Verilen metin ▸
◆ ◆ ◆

İrrasyonel fonksiyonların integralleri

Bu irrasyonel fonksiyonların integrallerini (ters türevlerini) barındıran bir listedir. Farklı fonksiyonların integrallerine ait bilgi için integral tablosu sayfasına göz atabilirsiniz.

$r = \sqrt{x^{2} + a^{2}}$ içeren integraller

\int r d x = \frac{1}{2} (x r + a^{2} \ln (x + r))

\int r^{3} d x = \frac{1}{4} x r^{3} + \frac{1}{8} 3 a^{2} x r + \frac{3}{8} a^{4} \ln (x + r)

\int r^{5} d x = \frac{1}{6} x r^{5} + \frac{5}{24} a^{2} x r^{3} + \frac{5}{16} a^{4} x r + \frac{5}{16} a^{6} \ln (x + r)

\int x r d x = \frac{r^{3}}{3}

\int x r^{3} d x = \frac{r^{5}}{5}

\int x r^{2 n + 1} d x = \frac{r^{2 n + 3}}{2 n + 3}

\int x^{2} r d x = \frac{x r^{3}}{4} - \frac{a^{2} x r}{8} - \frac{a^{4}}{8} \ln (x + r)

\int x^{2} r^{3} d x = \frac{x r^{5}}{6} - \frac{a^{2} x r^{3}}{24} - \frac{a^{4} x r}{16} - \frac{a^{6}}{16} \ln (x + r)

◆ ◆ ◆

Görev ayrıntıları ▸ İrrasyonel fonksiyonların integralleri metninde sonucu ln (x + r) terimi içeren bütün integralleri, sol taraflarıyla sıralayın. Aşağıdaki öğeler metinden ayrı, bağımsız bir malzemedir.

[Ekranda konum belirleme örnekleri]
◆ ◆ ◆

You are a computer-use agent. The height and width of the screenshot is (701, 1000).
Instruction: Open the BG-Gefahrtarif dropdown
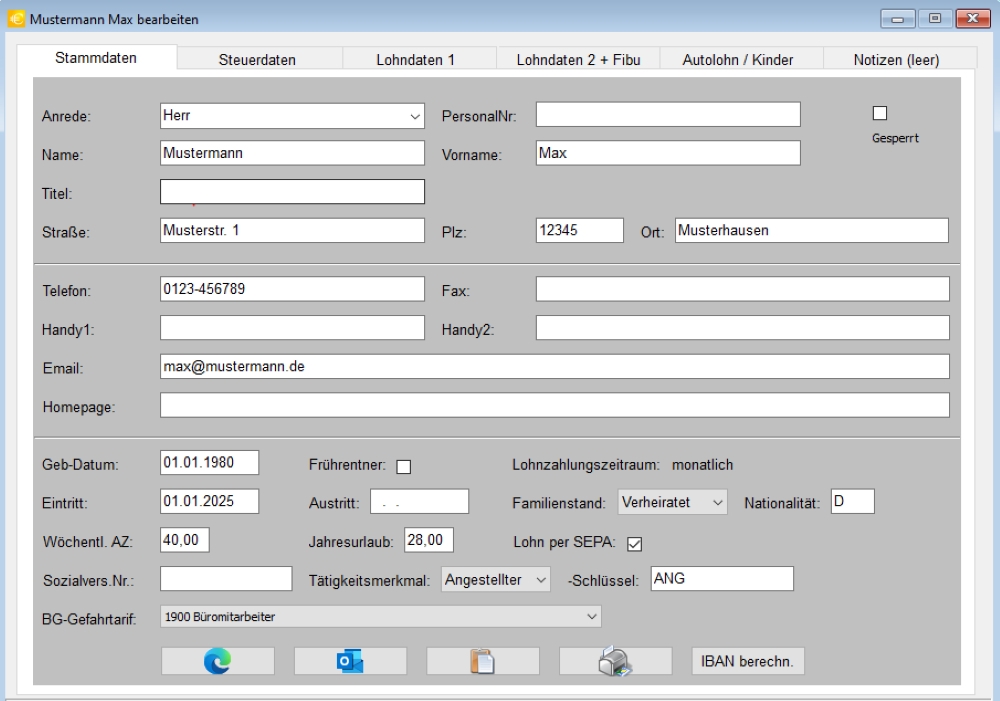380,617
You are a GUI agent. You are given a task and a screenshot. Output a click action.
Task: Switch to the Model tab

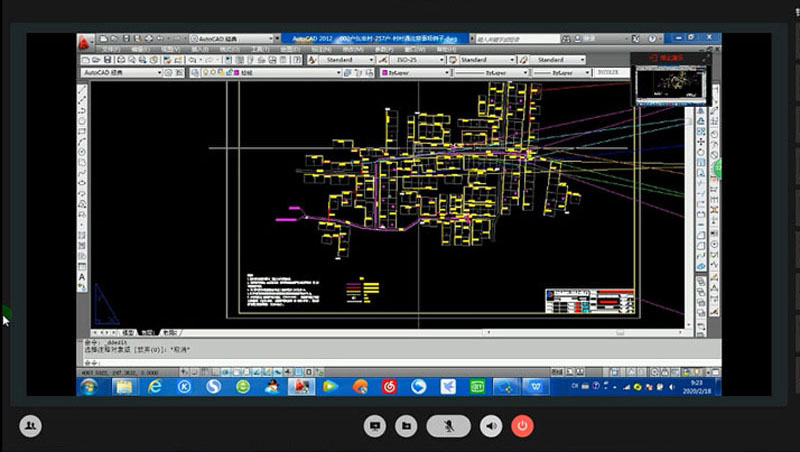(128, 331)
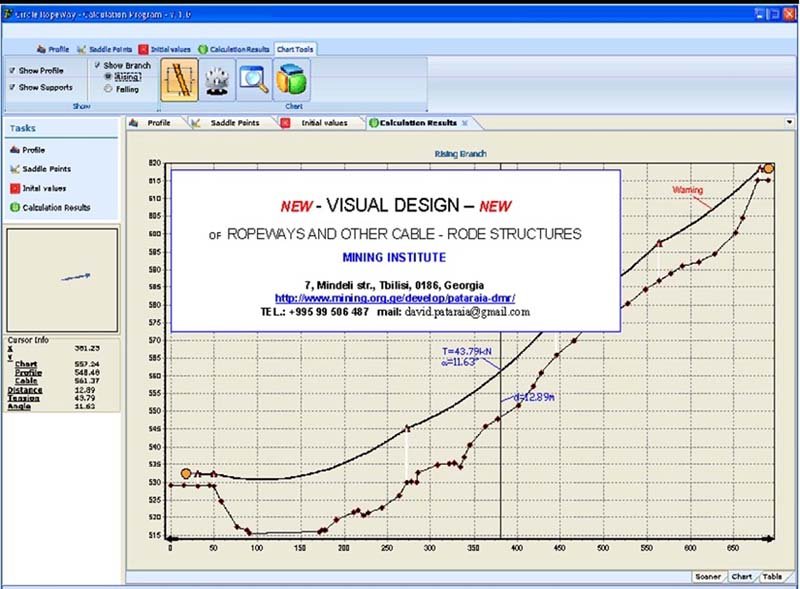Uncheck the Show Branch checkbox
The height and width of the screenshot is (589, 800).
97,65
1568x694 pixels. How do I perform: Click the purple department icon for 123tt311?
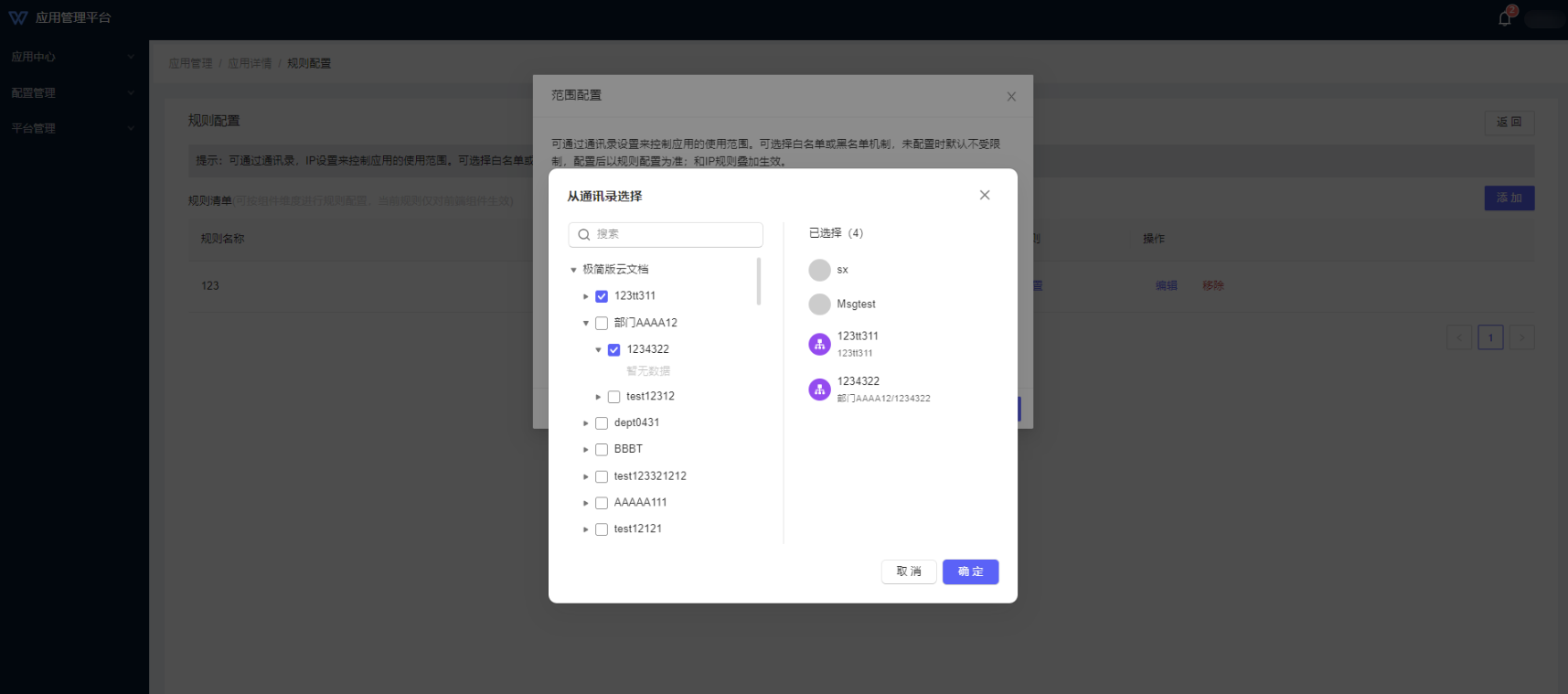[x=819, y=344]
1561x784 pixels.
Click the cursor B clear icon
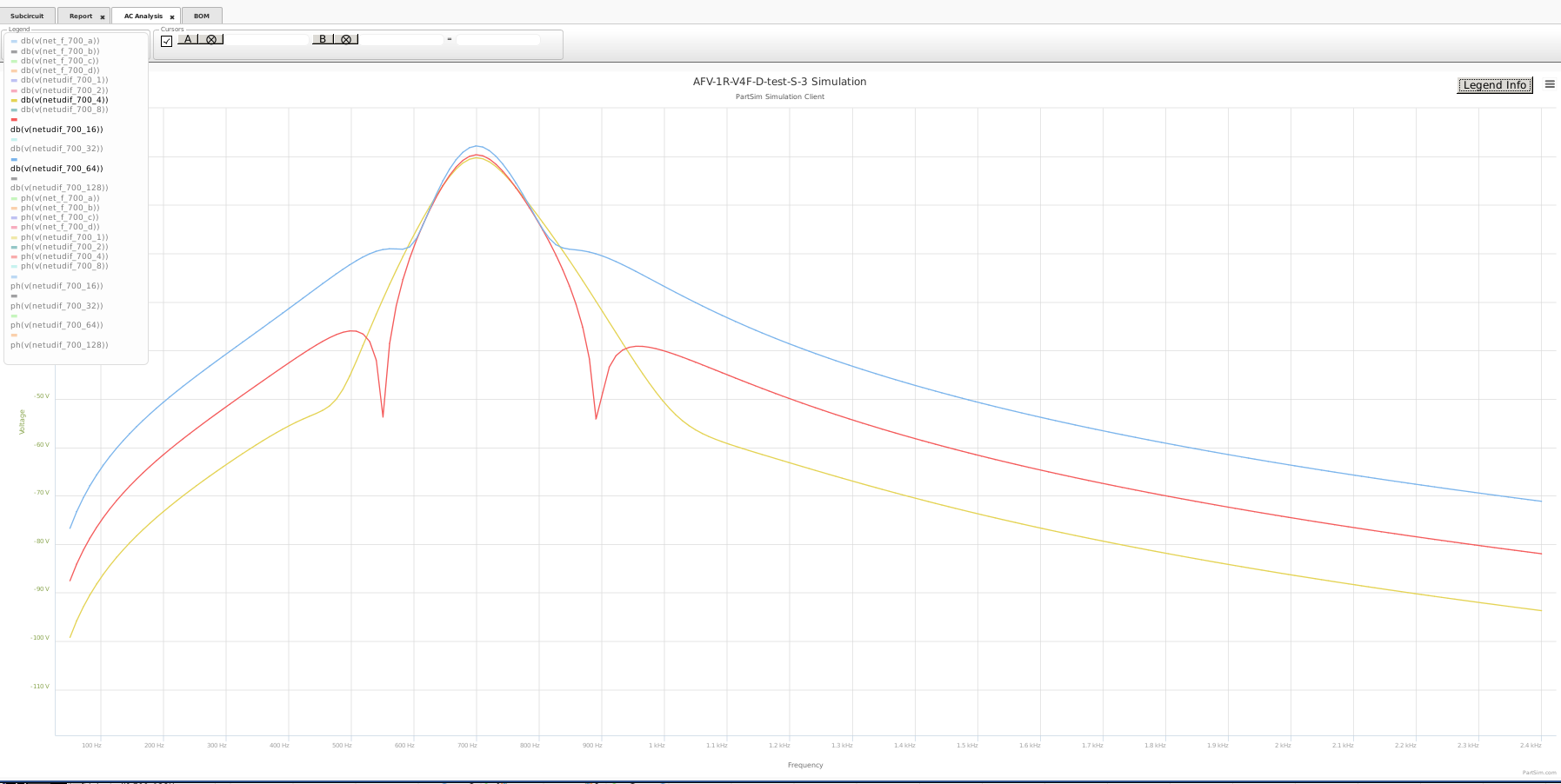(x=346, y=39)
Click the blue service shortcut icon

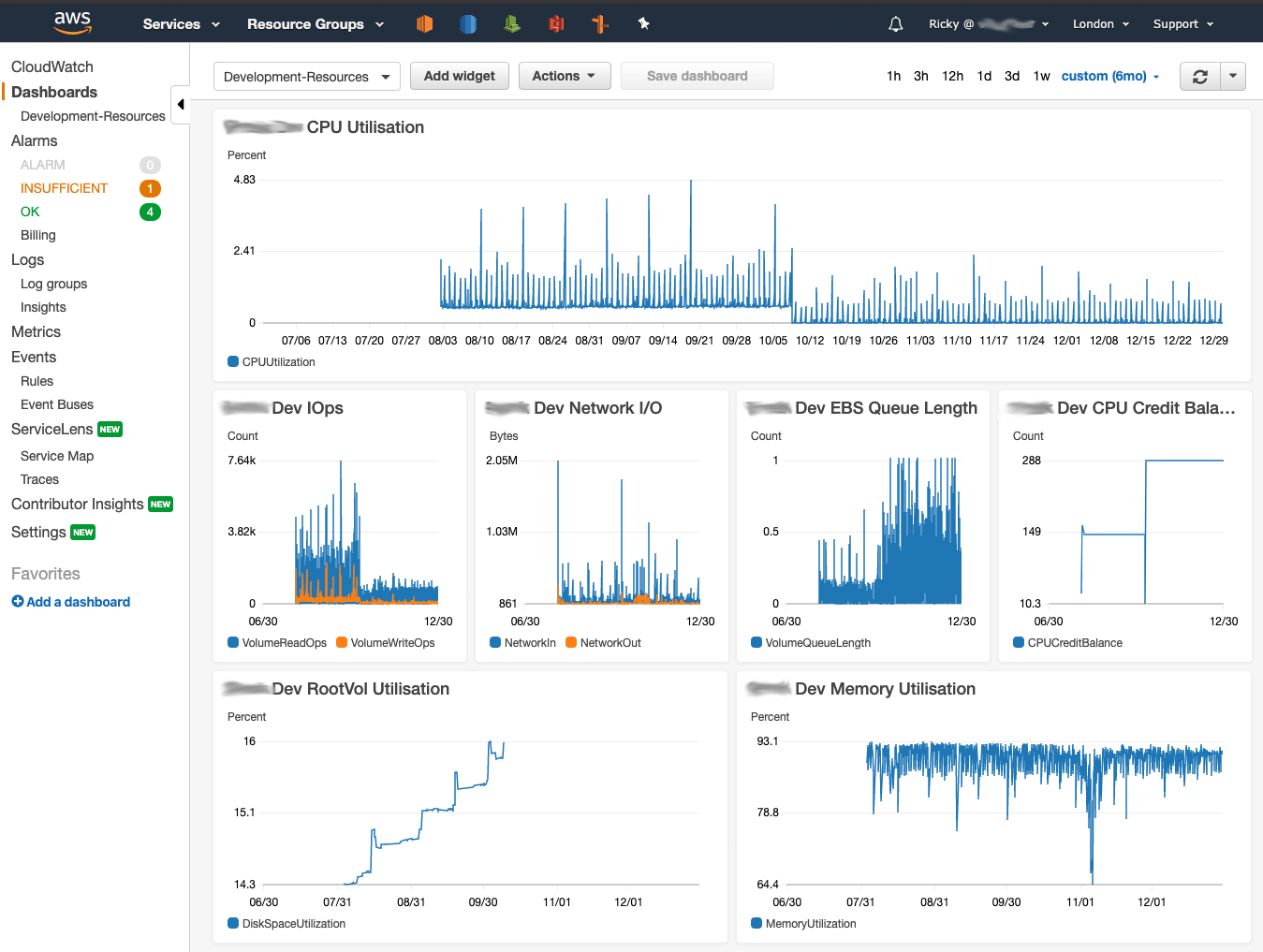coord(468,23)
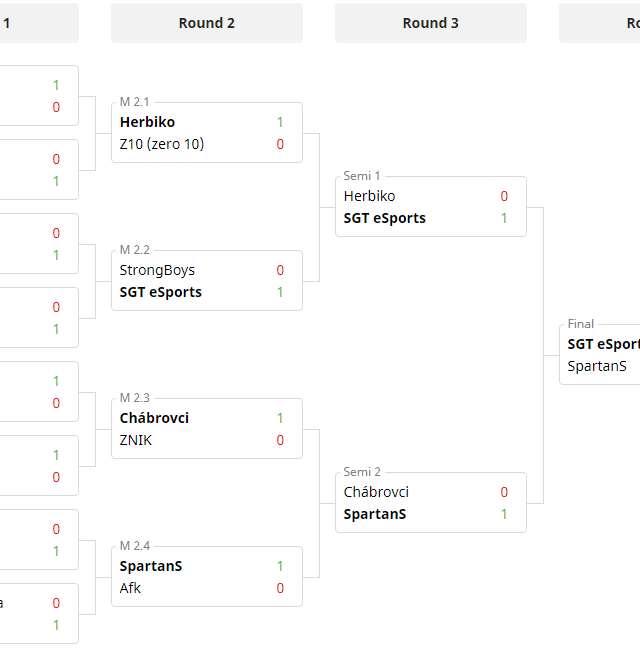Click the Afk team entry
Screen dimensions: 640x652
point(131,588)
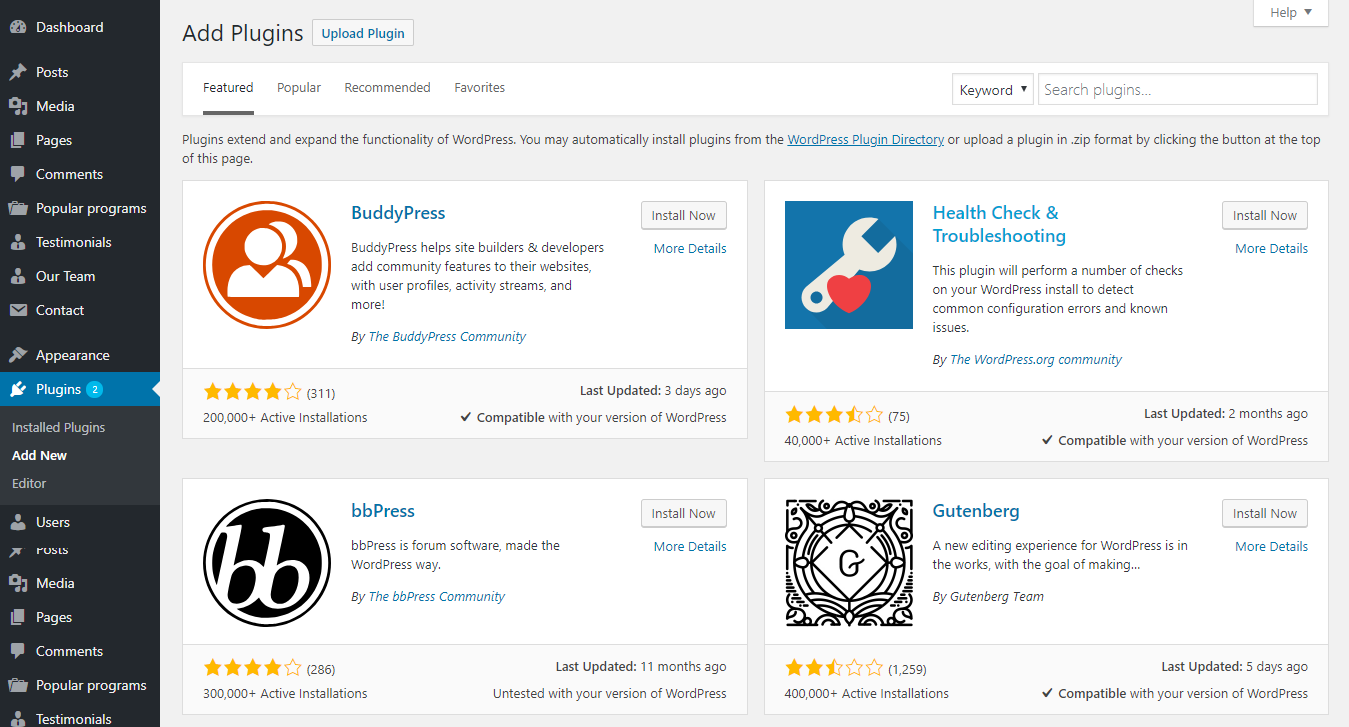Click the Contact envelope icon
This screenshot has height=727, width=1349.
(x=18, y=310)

◆ ◆ ◆

Alıştırma çözümü ▸
∫ r dx
∫ r³ dx
∫ r⁵ dx
∫ x² r dx
∫ x² r³ dx